Das als "Nordkorea Afrikas" bekannte ostafrikanische Land gilt als repressiv, Flüchtlinge werden deshalb zu mehr als 90 Prozent als asylberechtigt anerkannt. Doch jetzt äußern EU-Diplomaten Zweifel, ob die Lage in Eritrea wirklich so schlimm ist, dass die Menschen reihenweise fliehen. In einem Papier, über das die FAZ berichtet, bezweifeln vier Diplomaten aus EU-Ländern, darunter der deutsche Botschafter, den 2016 erschienen UN-Menschenrechtsbericht zu Eritrea als wenig glaubwürdig.

Die UN berufe sich ausschließlich auf Flüchtlinge, die natürlich ein Interesse daran hätten, die Verhältnisse als besonders schlecht darzustellen, so die Kritik. Die Diplomaten bezweifeln zwar nicht, dass es in Eritrea zum Beispiel keine Meinungsfreiheit gibt. Aber dass Menschenrechtsverletzungen ein solches Ausmaß haben, dass sie größere Fluchtbewegungen rechtfertigen, das bezweifeln die Diplomaten, die ja selbst vor Ort sind.

In Eritrea gelebt hat auch Nicole Hirt, Mitarbeiterin des Giga-Instituts Hamburg. Sie hat von 2001 bis 2003 an der Universität der Hauptstadt Asmara in Eritrea gelehrt und kennt die Verhältnisse vor Ort.

"Zwangsarbeit im Rahmen des National Service ist eine moderne Form der Sklaverei"

Frau Hirt, wie würden Sie die Verhältnisse in Eritrea beschreiben, warum fliehen so viele Menschen?

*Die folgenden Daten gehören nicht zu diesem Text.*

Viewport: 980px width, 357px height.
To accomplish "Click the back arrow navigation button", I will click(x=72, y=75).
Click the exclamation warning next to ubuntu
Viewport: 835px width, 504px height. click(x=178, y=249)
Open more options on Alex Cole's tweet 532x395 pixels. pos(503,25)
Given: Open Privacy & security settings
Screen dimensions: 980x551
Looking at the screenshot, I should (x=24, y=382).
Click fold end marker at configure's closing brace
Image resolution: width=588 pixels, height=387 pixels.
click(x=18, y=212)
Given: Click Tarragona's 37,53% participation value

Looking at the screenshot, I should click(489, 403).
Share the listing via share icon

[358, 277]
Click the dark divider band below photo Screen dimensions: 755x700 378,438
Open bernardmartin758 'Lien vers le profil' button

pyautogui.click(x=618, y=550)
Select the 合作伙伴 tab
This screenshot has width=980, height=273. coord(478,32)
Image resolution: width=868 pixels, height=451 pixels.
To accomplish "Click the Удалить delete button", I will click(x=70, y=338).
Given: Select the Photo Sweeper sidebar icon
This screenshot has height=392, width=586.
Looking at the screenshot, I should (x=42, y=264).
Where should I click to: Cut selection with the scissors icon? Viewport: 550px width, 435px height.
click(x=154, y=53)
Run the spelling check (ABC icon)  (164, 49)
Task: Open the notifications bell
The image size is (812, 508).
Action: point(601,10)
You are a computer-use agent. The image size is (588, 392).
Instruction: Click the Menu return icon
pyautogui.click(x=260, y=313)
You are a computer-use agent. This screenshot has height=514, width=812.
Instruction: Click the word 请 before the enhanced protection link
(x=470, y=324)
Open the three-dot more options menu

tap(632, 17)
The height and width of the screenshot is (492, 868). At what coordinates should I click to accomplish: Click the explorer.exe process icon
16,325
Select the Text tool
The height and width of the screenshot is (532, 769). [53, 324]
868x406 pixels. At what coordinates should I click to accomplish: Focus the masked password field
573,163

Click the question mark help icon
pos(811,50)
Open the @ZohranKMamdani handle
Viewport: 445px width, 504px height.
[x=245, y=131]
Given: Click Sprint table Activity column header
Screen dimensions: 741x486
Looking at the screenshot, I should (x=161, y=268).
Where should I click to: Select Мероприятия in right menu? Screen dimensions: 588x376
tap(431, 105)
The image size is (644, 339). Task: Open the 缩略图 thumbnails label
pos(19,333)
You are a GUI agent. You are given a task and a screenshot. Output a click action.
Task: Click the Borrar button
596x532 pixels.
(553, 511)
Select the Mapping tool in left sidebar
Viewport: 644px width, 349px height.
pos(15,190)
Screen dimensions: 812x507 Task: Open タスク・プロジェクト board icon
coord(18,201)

Nicole Hirt: Die Hauptfluchtursache ist der staatliche National Service, der 2002 von der Regierung eingeführt wurde. Praktisch alle ab 18 Jahren müssen Militärdienst ableisten und danach für einen unbekannten Zeitraum für die Regierung, das Militär oder die Regierungspartei arbeiten. Sie werden dafür extrem schlecht bezahlt und bekommen praktisch nur ein Taschengeld. Sie sind gar nicht in der Lage, eine Familie zu gründen und zu ernähren.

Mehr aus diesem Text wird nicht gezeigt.